Reproduce every line of the records below word for word, from the first record to the last.

— start of SOURCE RECORDS —

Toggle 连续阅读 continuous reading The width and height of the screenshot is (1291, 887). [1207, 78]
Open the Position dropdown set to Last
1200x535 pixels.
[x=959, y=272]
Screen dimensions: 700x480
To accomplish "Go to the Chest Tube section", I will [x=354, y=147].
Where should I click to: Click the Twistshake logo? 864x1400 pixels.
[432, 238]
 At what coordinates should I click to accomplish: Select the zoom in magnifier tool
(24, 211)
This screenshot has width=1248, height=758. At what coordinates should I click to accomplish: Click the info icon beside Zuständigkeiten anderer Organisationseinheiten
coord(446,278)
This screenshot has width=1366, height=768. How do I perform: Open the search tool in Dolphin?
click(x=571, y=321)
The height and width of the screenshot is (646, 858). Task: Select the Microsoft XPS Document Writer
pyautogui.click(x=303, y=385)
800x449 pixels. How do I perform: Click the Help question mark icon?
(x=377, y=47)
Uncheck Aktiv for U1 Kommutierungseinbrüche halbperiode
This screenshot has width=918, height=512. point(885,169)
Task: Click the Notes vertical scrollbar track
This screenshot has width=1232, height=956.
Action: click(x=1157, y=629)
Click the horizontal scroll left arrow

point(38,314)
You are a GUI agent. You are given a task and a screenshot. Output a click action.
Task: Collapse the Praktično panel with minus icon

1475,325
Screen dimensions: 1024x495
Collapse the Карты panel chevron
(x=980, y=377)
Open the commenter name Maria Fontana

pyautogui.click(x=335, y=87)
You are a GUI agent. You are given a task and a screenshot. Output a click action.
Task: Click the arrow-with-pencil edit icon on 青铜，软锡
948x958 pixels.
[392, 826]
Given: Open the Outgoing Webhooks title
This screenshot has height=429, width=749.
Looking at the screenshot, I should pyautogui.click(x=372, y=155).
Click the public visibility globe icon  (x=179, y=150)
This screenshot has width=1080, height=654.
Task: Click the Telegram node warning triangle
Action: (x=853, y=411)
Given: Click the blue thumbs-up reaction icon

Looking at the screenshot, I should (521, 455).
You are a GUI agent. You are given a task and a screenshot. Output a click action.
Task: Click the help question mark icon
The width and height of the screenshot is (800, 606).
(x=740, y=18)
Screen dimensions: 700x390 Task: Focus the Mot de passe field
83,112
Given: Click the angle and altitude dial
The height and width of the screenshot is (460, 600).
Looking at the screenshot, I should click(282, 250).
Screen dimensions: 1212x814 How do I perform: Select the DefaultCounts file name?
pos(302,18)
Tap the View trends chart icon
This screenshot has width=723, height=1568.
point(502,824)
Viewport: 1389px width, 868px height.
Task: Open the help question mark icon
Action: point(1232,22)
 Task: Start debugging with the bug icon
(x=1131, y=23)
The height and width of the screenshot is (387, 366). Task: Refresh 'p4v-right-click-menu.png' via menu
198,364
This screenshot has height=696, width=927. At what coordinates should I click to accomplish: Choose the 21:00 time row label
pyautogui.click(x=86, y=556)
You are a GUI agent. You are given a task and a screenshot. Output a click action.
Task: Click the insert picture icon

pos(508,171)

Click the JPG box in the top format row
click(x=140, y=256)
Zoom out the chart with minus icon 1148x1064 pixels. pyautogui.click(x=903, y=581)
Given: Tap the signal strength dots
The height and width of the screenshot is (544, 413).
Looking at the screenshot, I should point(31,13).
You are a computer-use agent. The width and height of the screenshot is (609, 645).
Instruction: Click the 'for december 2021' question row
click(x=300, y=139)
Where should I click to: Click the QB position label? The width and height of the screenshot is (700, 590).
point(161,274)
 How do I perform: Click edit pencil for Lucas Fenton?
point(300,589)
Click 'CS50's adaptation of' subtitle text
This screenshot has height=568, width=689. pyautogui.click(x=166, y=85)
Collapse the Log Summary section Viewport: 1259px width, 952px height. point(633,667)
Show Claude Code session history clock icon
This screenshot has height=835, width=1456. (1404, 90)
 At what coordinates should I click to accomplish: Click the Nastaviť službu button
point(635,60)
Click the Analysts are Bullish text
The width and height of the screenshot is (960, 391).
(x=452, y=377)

— end of SOURCE RECORDS —

THE REPLY =
Toggle 连续阅读 continuous reading The width and height of the screenshot is (1291, 887). [1207, 78]
Open the Position dropdown set to Last
1200x535 pixels.
[x=959, y=272]
Screen dimensions: 700x480
To accomplish "Go to the Chest Tube section", I will [x=354, y=147].
Where should I click to: Click the Twistshake logo? 864x1400 pixels.
[432, 238]
 At what coordinates should I click to accomplish: Select the zoom in magnifier tool
(24, 211)
This screenshot has width=1248, height=758. At what coordinates should I click to accomplish: Click the info icon beside Zuständigkeiten anderer Organisationseinheiten
coord(446,278)
This screenshot has width=1366, height=768. How do I perform: Open the search tool in Dolphin?
click(x=571, y=321)
The height and width of the screenshot is (646, 858). Task: Select the Microsoft XPS Document Writer
pyautogui.click(x=303, y=385)
800x449 pixels. How do I perform: Click the Help question mark icon?
(x=377, y=47)
Uncheck Aktiv for U1 Kommutierungseinbrüche halbperiode
This screenshot has width=918, height=512. point(885,169)
Task: Click the Notes vertical scrollbar track
This screenshot has width=1232, height=956.
Action: click(x=1157, y=629)
Click the horizontal scroll left arrow

point(38,314)
You are a GUI agent. You are given a task and a screenshot. Output a click action.
Task: Collapse the Praktično panel with minus icon

1475,325
Screen dimensions: 1024x495
Collapse the Карты panel chevron
(x=980, y=377)
Open the commenter name Maria Fontana

pyautogui.click(x=335, y=87)
You are a GUI agent. You are given a task and a screenshot. Output a click action.
Task: Click the arrow-with-pencil edit icon on 青铜，软锡
948x958 pixels.
[392, 826]
Given: Open the Outgoing Webhooks title
This screenshot has height=429, width=749.
Looking at the screenshot, I should pyautogui.click(x=372, y=155).
Click the public visibility globe icon  (x=179, y=150)
This screenshot has width=1080, height=654.
Task: Click the Telegram node warning triangle
Action: (x=853, y=411)
Given: Click the blue thumbs-up reaction icon

Looking at the screenshot, I should (521, 455).
You are a GUI agent. You are given a task and a screenshot. Output a click action.
Task: Click the help question mark icon
The width and height of the screenshot is (800, 606).
(x=740, y=18)
Screen dimensions: 700x390 Task: Focus the Mot de passe field
83,112
Given: Click the angle and altitude dial
The height and width of the screenshot is (460, 600).
Looking at the screenshot, I should click(282, 250).
Screen dimensions: 1212x814 How do I perform: Select the DefaultCounts file name?
pos(302,18)
Tap the View trends chart icon
This screenshot has width=723, height=1568.
point(502,824)
Viewport: 1389px width, 868px height.
Task: Open the help question mark icon
Action: point(1232,22)
 Task: Start debugging with the bug icon
(x=1131, y=23)
The height and width of the screenshot is (387, 366). Task: Refresh 'p4v-right-click-menu.png' via menu
198,364
This screenshot has height=696, width=927. At what coordinates should I click to accomplish: Choose the 21:00 time row label
pyautogui.click(x=86, y=556)
You are a GUI agent. You are given a task and a screenshot. Output a click action.
Task: Click the insert picture icon

pos(508,171)

Click the JPG box in the top format row
click(x=140, y=256)
Zoom out the chart with minus icon 1148x1064 pixels. pyautogui.click(x=903, y=581)
Given: Tap the signal strength dots
The height and width of the screenshot is (544, 413).
Looking at the screenshot, I should point(31,13).
You are a computer-use agent. The width and height of the screenshot is (609, 645).
Instruction: Click the 'for december 2021' question row
click(x=300, y=139)
Where should I click to: Click the QB position label? The width and height of the screenshot is (700, 590).
point(161,274)
 How do I perform: Click edit pencil for Lucas Fenton?
point(300,589)
Click 'CS50's adaptation of' subtitle text
This screenshot has height=568, width=689. pyautogui.click(x=166, y=85)
Collapse the Log Summary section Viewport: 1259px width, 952px height. point(633,667)
Show Claude Code session history clock icon
This screenshot has height=835, width=1456. (1404, 90)
 At what coordinates should I click to accomplish: Click the Nastaviť službu button
point(635,60)
Click the Analysts are Bullish text
The width and height of the screenshot is (960, 391).
(x=452, y=377)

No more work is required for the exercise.